Background: Small cell lung cancer (SCLC) is a chemoresponsive tumor but overall survival remains poor even in limited disease (LD). With the aim of eradicating chemoresistant tumor cells and reducing toxicity, we investigated in this phase II trial the feasibility and outcome of a sequential approach of induction chemotherapy (CT) followed, in responding patients with LD-SCLC, by intensified platinum-based CT and concurrent thoracic irradiation (TI).
Materials and methods: We treated 55 consecutive LD-SCLC patients with three 21-day cycles of cyclophosphamide, epiadriamycin and vincristine (CEV) as induction CT. In 44 (80%) patients there was an objective response and they received treatment intensification consisting of TI and concomitant CT with carboplatin and etoposide plus recombinant granulocite colony stimulating factor. Twenty-five (57%) patients were submitted to twice-daily thoracic irradiation (TDTI; 1.5 Gy per fraction, to a total dose of 45 Gy) and 19 (43%) to once-daily thoracic irradiation (ODTI; 2 Gy per fraction, to a total dose of 50 Gy).

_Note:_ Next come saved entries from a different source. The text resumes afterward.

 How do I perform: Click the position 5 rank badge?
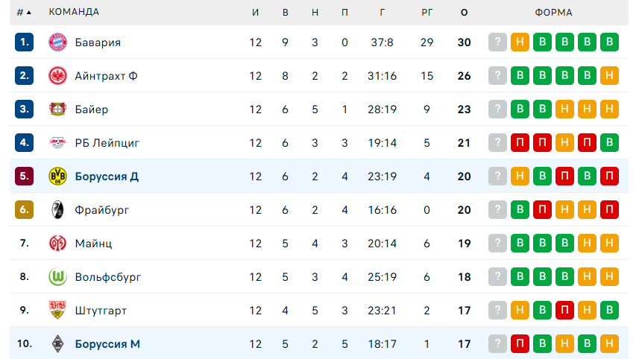[25, 177]
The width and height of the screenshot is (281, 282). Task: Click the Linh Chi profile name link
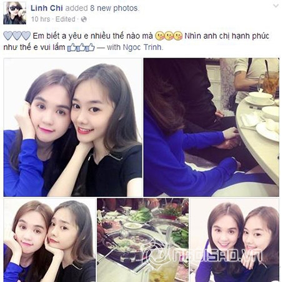click(47, 8)
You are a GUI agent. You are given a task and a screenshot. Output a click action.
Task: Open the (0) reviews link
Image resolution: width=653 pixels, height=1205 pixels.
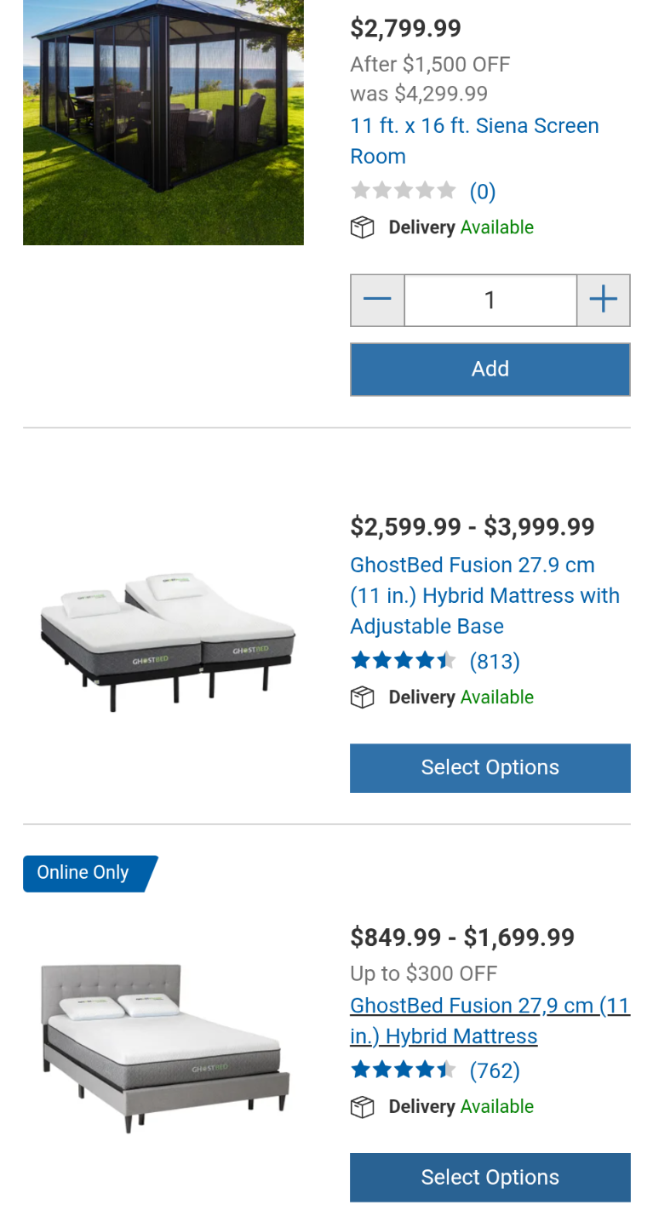coord(483,192)
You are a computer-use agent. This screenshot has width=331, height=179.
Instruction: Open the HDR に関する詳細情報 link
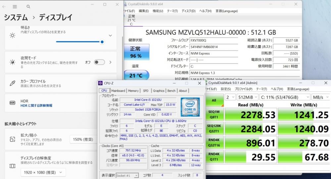click(36, 105)

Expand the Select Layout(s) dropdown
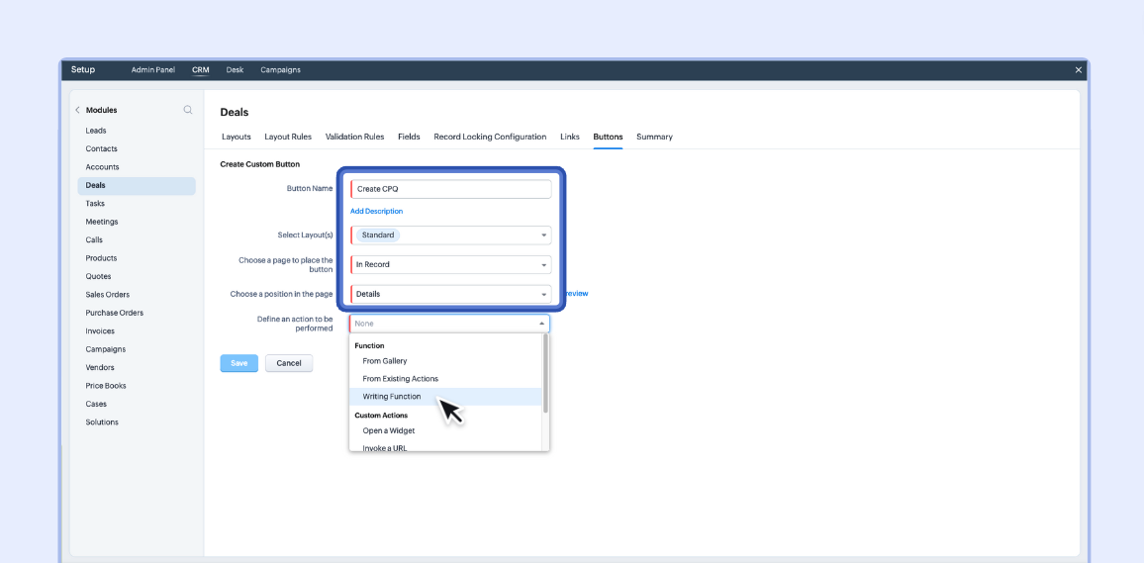[543, 235]
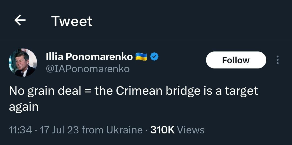Click the "17 Jul 23" date

[59, 130]
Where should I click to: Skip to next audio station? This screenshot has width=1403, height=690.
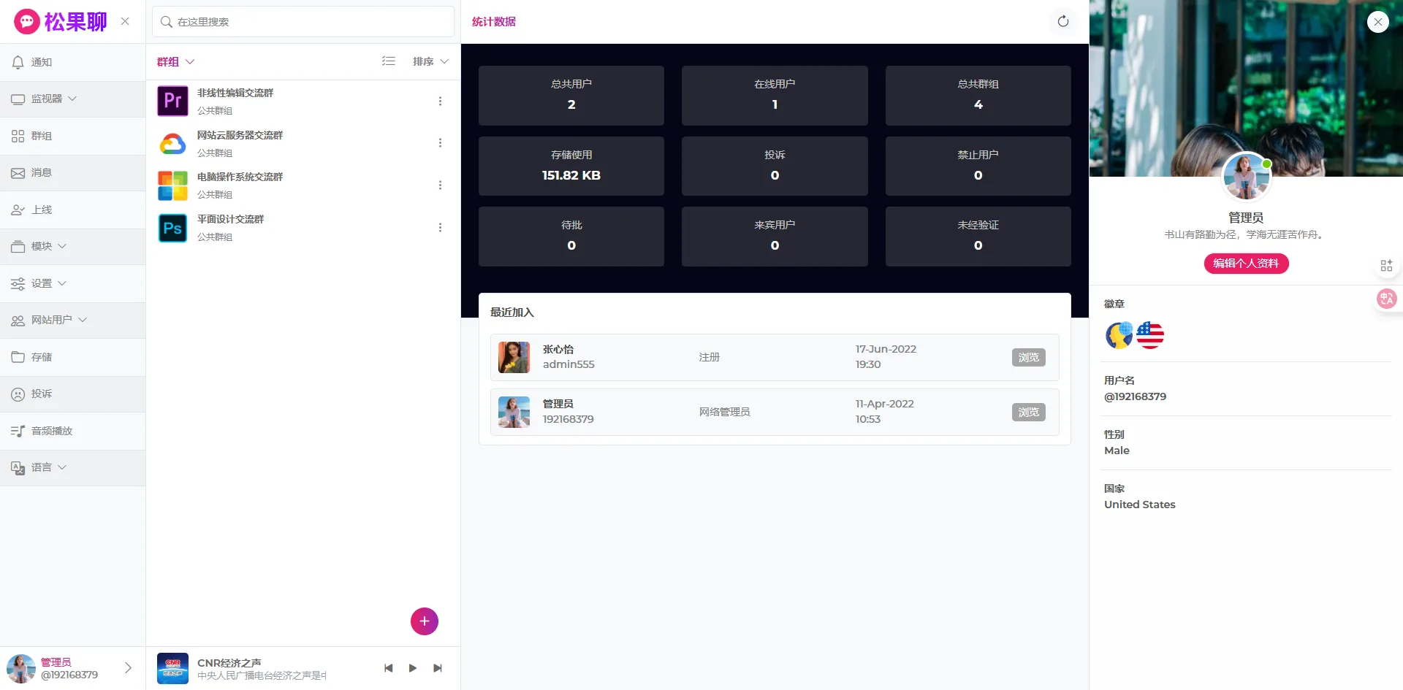438,668
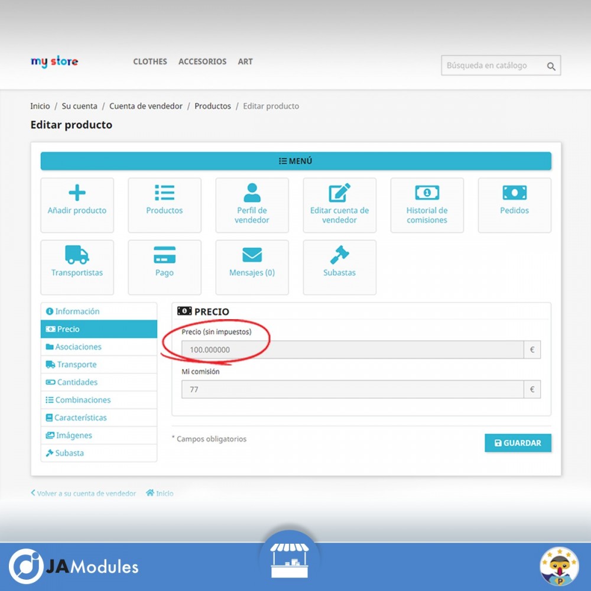
Task: Click the GUARDAR save button
Action: pyautogui.click(x=518, y=443)
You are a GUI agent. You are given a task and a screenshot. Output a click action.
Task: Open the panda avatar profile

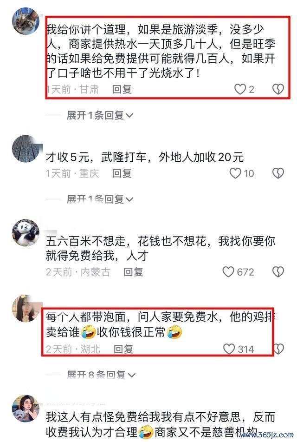click(26, 233)
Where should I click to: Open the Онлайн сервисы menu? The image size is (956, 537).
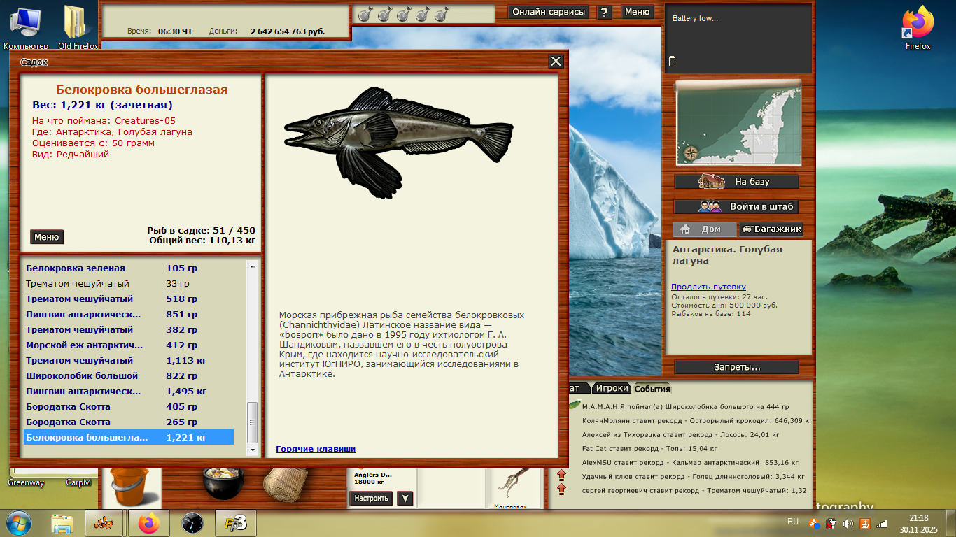(x=549, y=12)

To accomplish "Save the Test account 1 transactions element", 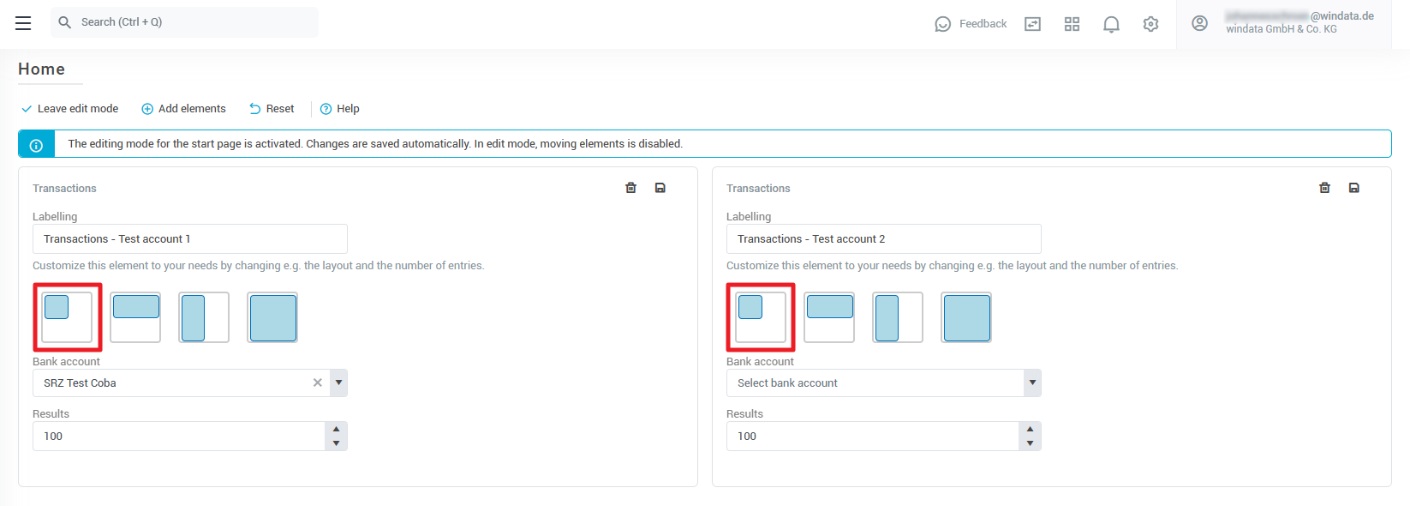I will (660, 188).
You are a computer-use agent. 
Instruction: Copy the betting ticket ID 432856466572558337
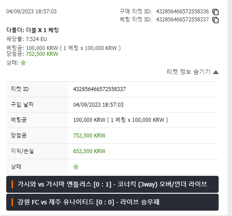point(215,20)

Results: Median follow up was 75 months (range, 42-102). Of 44 patients submitted to intensification with TI plus CT, 32 (73%) had a complete and 12 (27%) a partial response. Median overall survival of all 55 patients was 17 months with actuarial survival probabilities of 2 and 5 years, 32 and 25%, respectively. Analysis of patient sub-groups showed a 5-month median survival in non-responders, 19 in TDTI and 17 in ODTI patients, respectively. Two and 5 year survival probabilities were 0% in non-responders, 40 and 35% in TDTI and 39 and 21% in ODTI patients, respectively. At present, 13 of 44 responders are still alive, of which nine (20%) have been progression-free from 45 to 93 months (median 60). Treatment failure was registered in 31 (70%) of 44 patients who received both induction and intensification treatment. One-half of patients had intrathoracic recurrence, eight of which only local and the remaining seven local and distant. Fourteen (32%) patients had brain metastases. Grade 3-4 neutropenia occurred in 24 (55%) patients with no differences between treatment groups. Grade 3 esophagitis was registered in four (9%) patients: in 3/25 (12%) and 1/19 (5%) of those who received TDTI and ODTI, respectively (P=not significant). Acute radiation pneumonitis occurred in three (12%) patients submitted to TDTI. No clinically debilitating pulmonary fibrosis, permanent esophageal stricture or toxic death was observed.
Conclusions: In LD-SCLC patients late concurrent CT plus TI is feasible and effective. Our long-term results are similar to the best reported in the literature. Despite the high incidence of complete response obtained, however, one-half of the patients had intrathoracic relapse and one-third brain metastases.